[Textauszug]:

::::::::::

Robert Ketelhohn hat geschrieben:
Wir müssen also unterscheiden zwischen der von der Ursünde herrührenden Sündenschuld, mit der einer als Individuum von seiner Zeugung her ererbtermaßen behaftet ist, und der Hinfälligkeit und Sterblichkeit des Leibes als materieller Folge der Ursünde. Von der Sündenschuld werden wir in der Taufe befreit – Maria ist schon in der Empfängnis befreit oder bewahrt worden, der Sohn selber ohnehin –, doch der sterbliche Todesleib bleibt derselbe, bis er in der Auferstehung verklärt wird.
OK, danke. Das ist bisher der einzige Abschnitt, mit dem ich was anfangen kann.

Was den Tod Mariens betrifft, sagt der Ott:
Der Tod war für Maria infolge ihrer Freiheit von der Erbsünde und von persönlichen Sünden nicht eine Straffolge der Sünde. Es war jedoch angemessen, dass der von Natur aus sterbliche Leib Mariens in Gleichförmigkeit mit ihrem göttlichen Sohn dem allgemeinen Gesetzt des Todes unterworfen wurde.

::::::::::

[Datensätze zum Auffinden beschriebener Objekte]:
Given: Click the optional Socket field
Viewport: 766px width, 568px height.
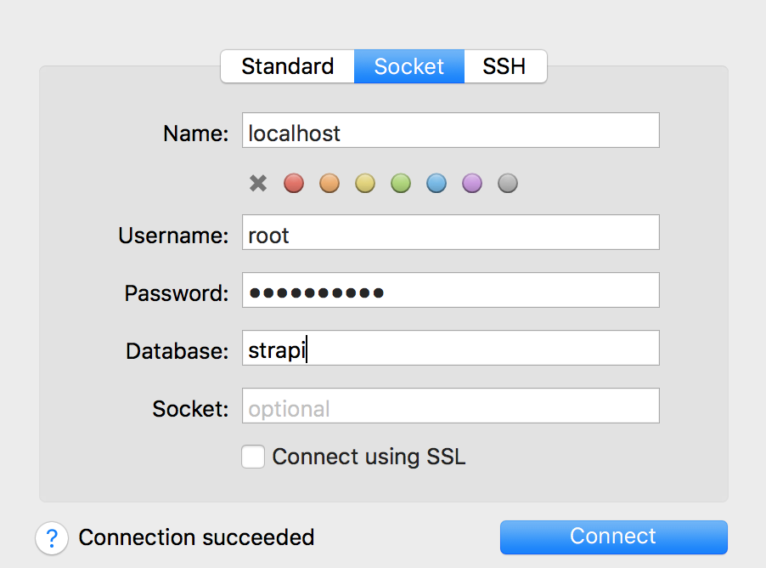Looking at the screenshot, I should tap(450, 406).
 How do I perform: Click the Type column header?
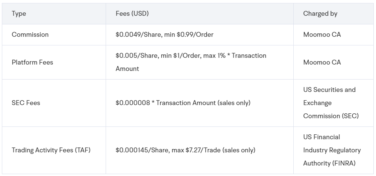coord(19,14)
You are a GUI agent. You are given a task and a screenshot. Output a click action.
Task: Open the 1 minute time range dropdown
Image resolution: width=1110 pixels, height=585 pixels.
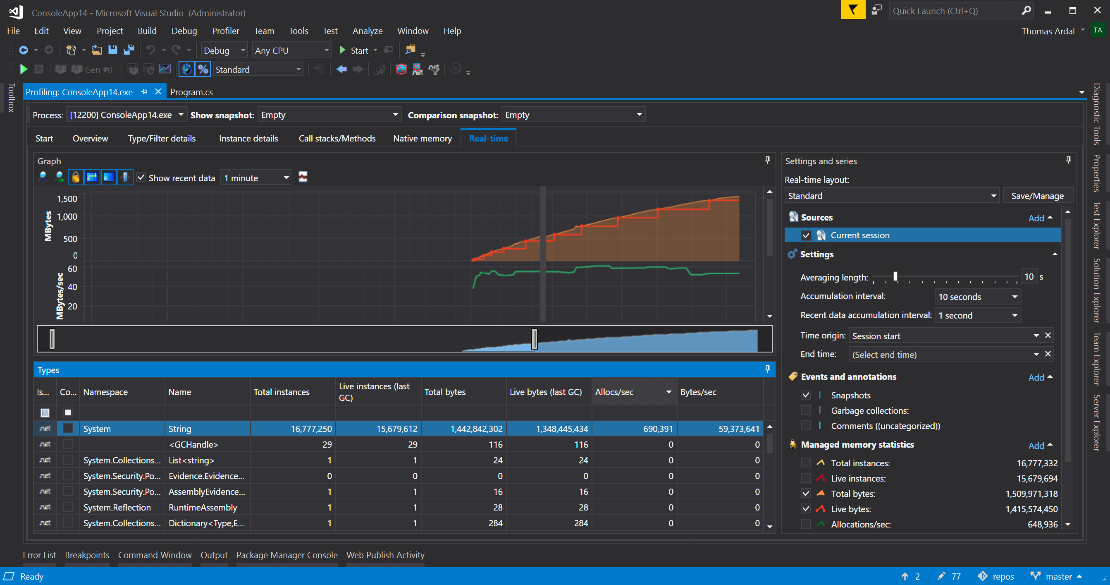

::::::::::

[Aufgabenstellung]:
Wovon werden wir laut dem Textauszug über die Ursünde in der Taufe befreit? Die Datensätze werden hierfür nicht benötigt.

[Richtiges Ergebnis]:
Von der Sündenschuld, die von der Ursünde herrührt.